While it is uncommon for a mental illness to be caused by a virus or other infection, it does happen, as well as mental illness caused by exposure to toxins such as lead and mercury. As far as deficiencies go, mental health is no different. Deficiencies in belonging, connection with others, purpose and love can cause loneliness and depression, deficiencies in stability and trust can cause anxiety.
Where a physical injury is not treated properly infection can set in with very serious consequences. It’s the same with mental health. Chronic clinical depression, debilitating anxiety and PTSD are the gangrene of not addressing mental injury and allowing it to fester.
There is a misconception that stress-related illness occurs at the same time as the stress. This is not true – it very often occurs much later, once the stress has passed and the body starts to relax and lowers its defenses. In the last decade or so we have been seeing a dramatic increase in chronic diseases that are difficult to diagnose and often seem to have no pathological cause. Diseases like functional neurological disorders, hypersensitivities and autoimmune disorders. Interestingly, often in these cases there is a traumatic event(s) in the past that caused significant stress and emotional distress. Though at the time, the patient may have thought they were coping, it would suggest the damage was already being done and for some reason, which we have yet to understand, manifested years later as mysterious seemingly unexplainable illness, in a similar way that a person may develop asbestosis decades after exposure to asbestos.
Mental Health and Happiness
It is important to note that mental illness is not the opposite of happiness. People make the assumption that if someone has anxiety or depression then they must automatically be unhappy.
I see so much advice for self-care to promote mental health and while this is useful and necessary there is a hidden message – that good mental health is the same as happy mental health. Good mental health doesn’t guarantee happiness any more than physical health. It certainly helps, but it’s no guarantee.

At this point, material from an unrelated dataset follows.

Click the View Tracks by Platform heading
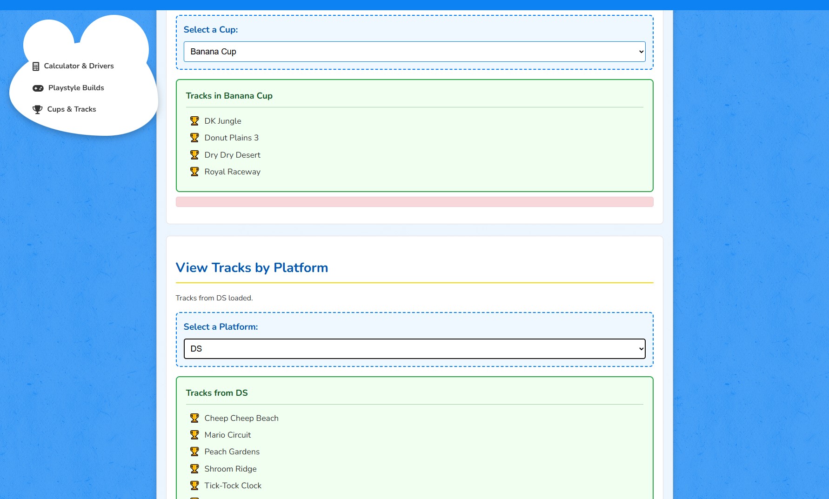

This is because happiness is a state of mind and being not a mood or emotion. Someone can be struggling with mental and physical illness and yet be happy in life; while another can have no mental health issues and perfect physical health and fitness and yet be completely unhappy.
In an episode of the fictional TV show Instinct, psychologist Dr Dylan Reinhart proposes to his students during a lecture that happiness should be classed as a mental illness, because it is so statistically rare as to make it abnormal. I love this idea! If we’re going to label those who struggle with sadness, nerves and low mood as being mentally ill and suffering from depression and anxiety, then why don’t we also label those annoyingly cheerful and incessantly optimistic types as being mentally ill and suffering from mania and delusions?
I think much of our problem with mental health issues is that people have an idealised view of how life should be – that pain, unhappiness, struggle are bad and should not be tolerated. Yes, we all have the right to happiness, health, love and a comfortable life, but that doesn’t mean we’re entitled to those things.
In closing, I am not trying to diminish the reality of mental illness, rather what I’m trying to say is that we need to shift our focus from mental health and mental illness, to what it is to be human. Life is hard, life is messy, at times life will try to break you and we need to normalise the unpleasant feelings and emotions that we all go through from time to time. If we can do this, then we will achieve far more in the effort to combat mental illness.
Note: I am not a psychologist or counsellor and wrote this article from the point of view of how society views mental illness and as one who struggles at times with the effects of emotional injury.